With passenger volume down 50 percent so far this year compared with pre-pandemic levels, the Portland International Jetport is launching a $100,000 marketing campaign to attract travelers.
The “Maine’s Home Airport” campaign aims to bring back the strong growth Maine’s largest airport had before the pandemic, Zach Sundquist, assistant airport director, said in a video update to business leaders Monday. The Jetport will advertise on TV, radio and some digital platforms while the Maine Office of Tourism will collaborate on digital platforms.
Before the pandemic, the Jetport saw a steady increase in passenger travel, which rose 30 percent from 2014 to 2019 to hit nearly 2.2 million, largely fueled by Portland’s reputation as a dining and tourism destination, Sundquist said. He expected the growth to continue, but the pandemic led travel numbers to plummet below 793,000 in 2020.
So far this year, passenger travel is half what it was in 2019. At the same time, the number of seats this year is down 45 percent from 2019, as air carriers blocked some from being sold for social-distancing purposes.
The all-time low for the airport during the pandemic was on April 14, 2020, when businesses were closed and passenger volume was down 97.32 percent from 2019. Traffic grew slowly from last August through Christmas, when it spiked, he said. On April 16 of this year, passenger travel was up 19.2 percent from 2019.
“That was leading into school vacation week and everybody was getting out of Maine after a long winter,” Sundquist said.

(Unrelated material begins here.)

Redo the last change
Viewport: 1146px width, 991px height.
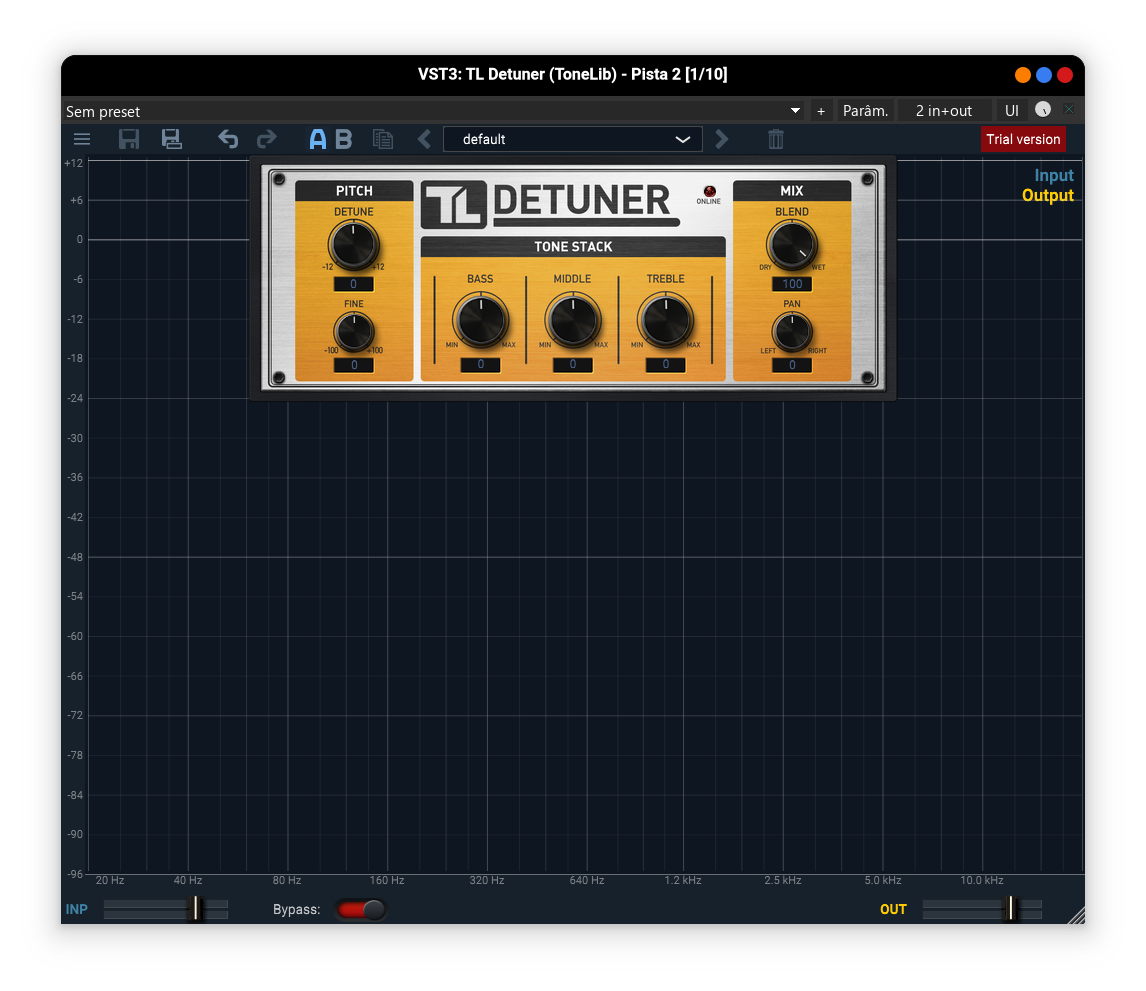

Daily traffic is down about 25 percent day-to-day now, but he expects that to return to 2019 numbers from Memorial Day weekend and into the first couple weeks of June.
“We’re starting to lay the cornerstones of recovery,” Sundquist said. “Over the next six months we hope to be right in line with our 2019 capacity.”
The airport has doubled its nonstop destinations to 30 over the last year, including White Plains, New York, and Minneapolis. It also is looking for new ways to attract travelers. Sundquist said with the new routes, the airport is drawing in some of the larger planes, which have more first-class seats. Those became popular during the pandemic because travelers could have more space between themselves and others, so the more expensive first-class seats often are sold out. This year the airport is seeing a 2 percent rise in sales of those seats.
Most of the anticipated rise in passengers this summer is leisure travel. It still isn’t clear how or when business travelers will return. If they don’t, it could cause the airline industry to scramble to attract more leisure travelers for winter excursions, Sundquist said.